Phoenix has a string $$$s$$$ consisting of lowercase Latin letters. He wants to distribute all the letters of his string into $$$k$$$ non-empty strings $$$a_1, a_2, \dots, a_k$$$ such that every letter of $$$s$$$ goes to exactly one of the strings $$$a_i$$$. The strings $$$a_i$$$ do not need to be substrings of $$$s$$$. Phoenix can distribute letters of $$$s$$$ and rearrange the letters within each string $$$a_i$$$ however he wants.

For example, if $$$s = $$$ baba and $$$k=2$$$, Phoenix may distribute the letters of his string in many ways, such as:

• ba and ba
• a and abb
• ab and ab
• aa and bb

But these ways are invalid:

• baa and ba
• b and ba
• baba and empty string ($$$a_i$$$ should be non-empty)

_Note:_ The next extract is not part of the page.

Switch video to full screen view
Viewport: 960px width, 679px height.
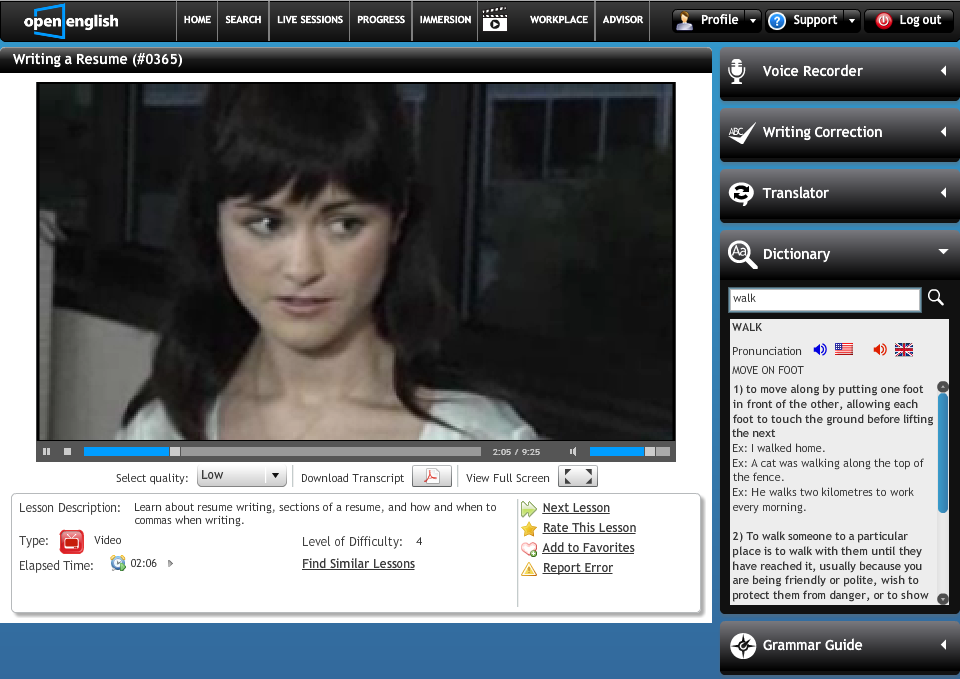577,477
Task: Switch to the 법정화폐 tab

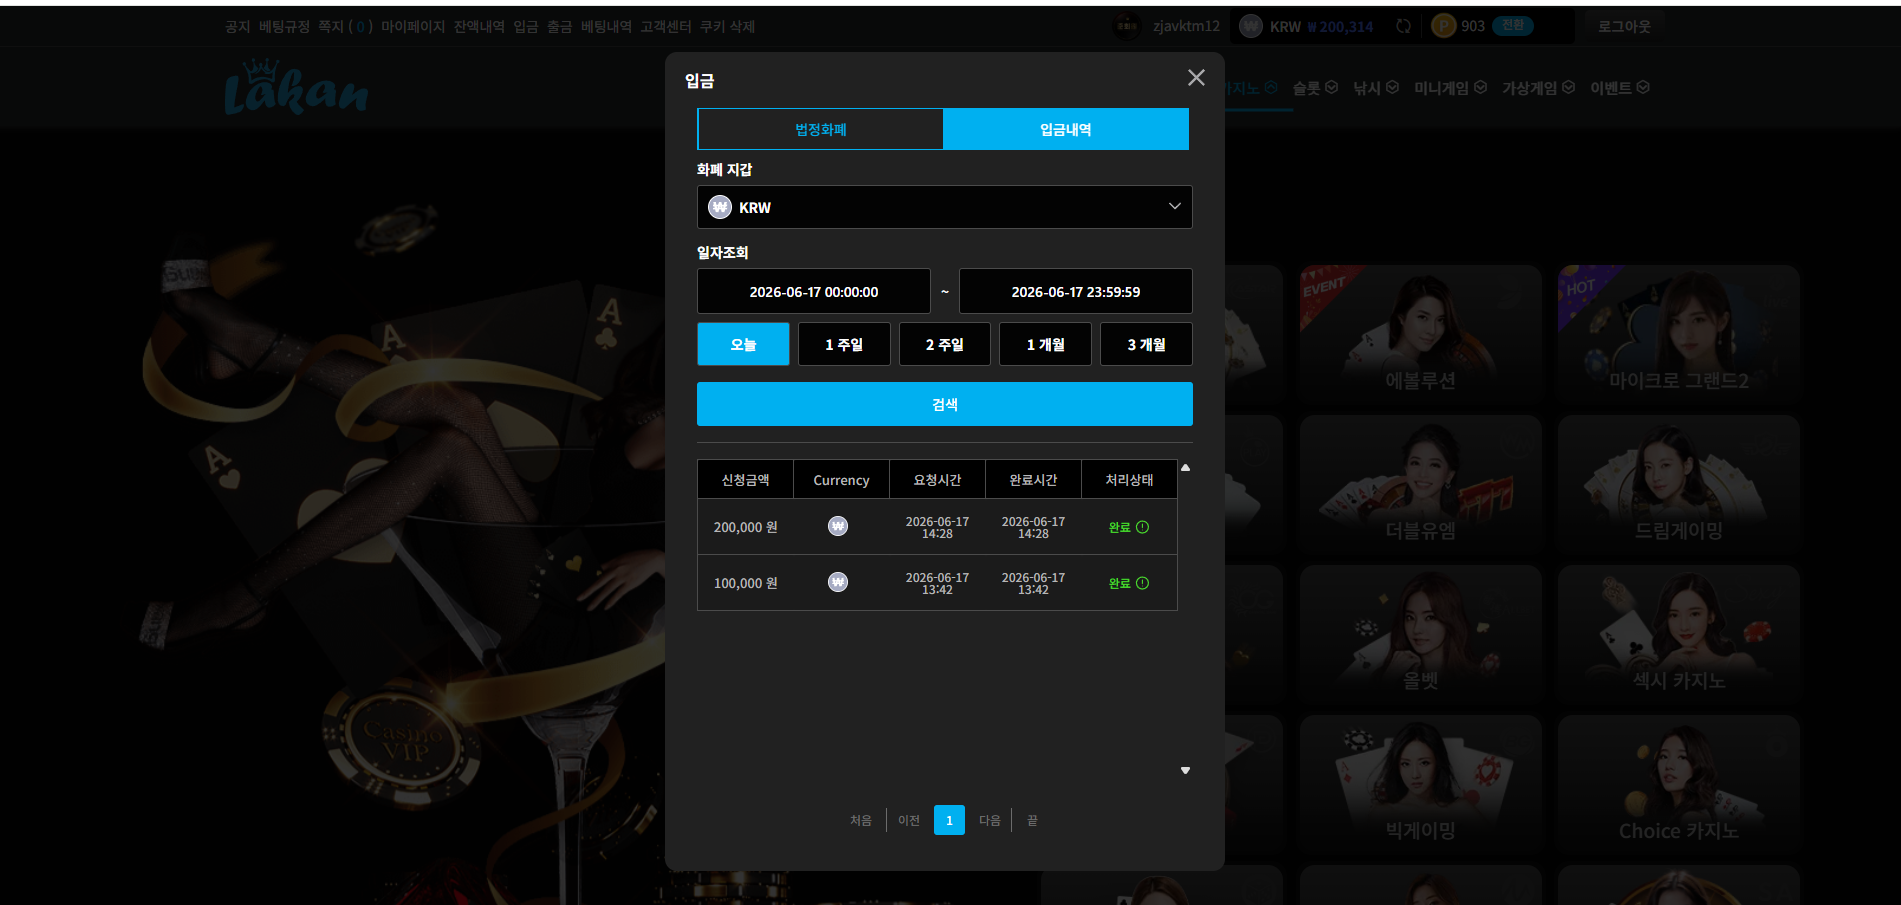Action: pos(820,129)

Phoenix wants to distribute the letters of his string $$$s$$$ into $$$k$$$ strings $$$a_1, a_2, \dots, a_k$$$ to minimize the lexicographically maximum string among them, i. e. minimize $$$max(a_1, a_2, \dots, a_k)$$$. Help him find the optimal distribution and print the minimal possible value of $$$max(a_1, a_2, \dots, a_k)$$$.

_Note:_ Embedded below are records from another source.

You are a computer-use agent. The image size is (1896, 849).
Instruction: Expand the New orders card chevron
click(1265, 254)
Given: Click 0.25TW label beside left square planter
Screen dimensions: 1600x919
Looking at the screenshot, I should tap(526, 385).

String $$$x$$$ is lexicographically less than string $$$y$$$ if either $$$x$$$ is a prefix of $$$y$$$ and $$$x \ne y$$$, or there exists an index $$$i$$$ ($$$1 \le i \le min(|x|, |y|))$$$ such that $$$x_i$$$ < $$$y_i$$$ and for every $$$j$$$ $$$(1 \le j < i)$$$ $$$x_j = y_j$$$. Here $$$|x|$$$ denotes the length of the string $$$x$$$.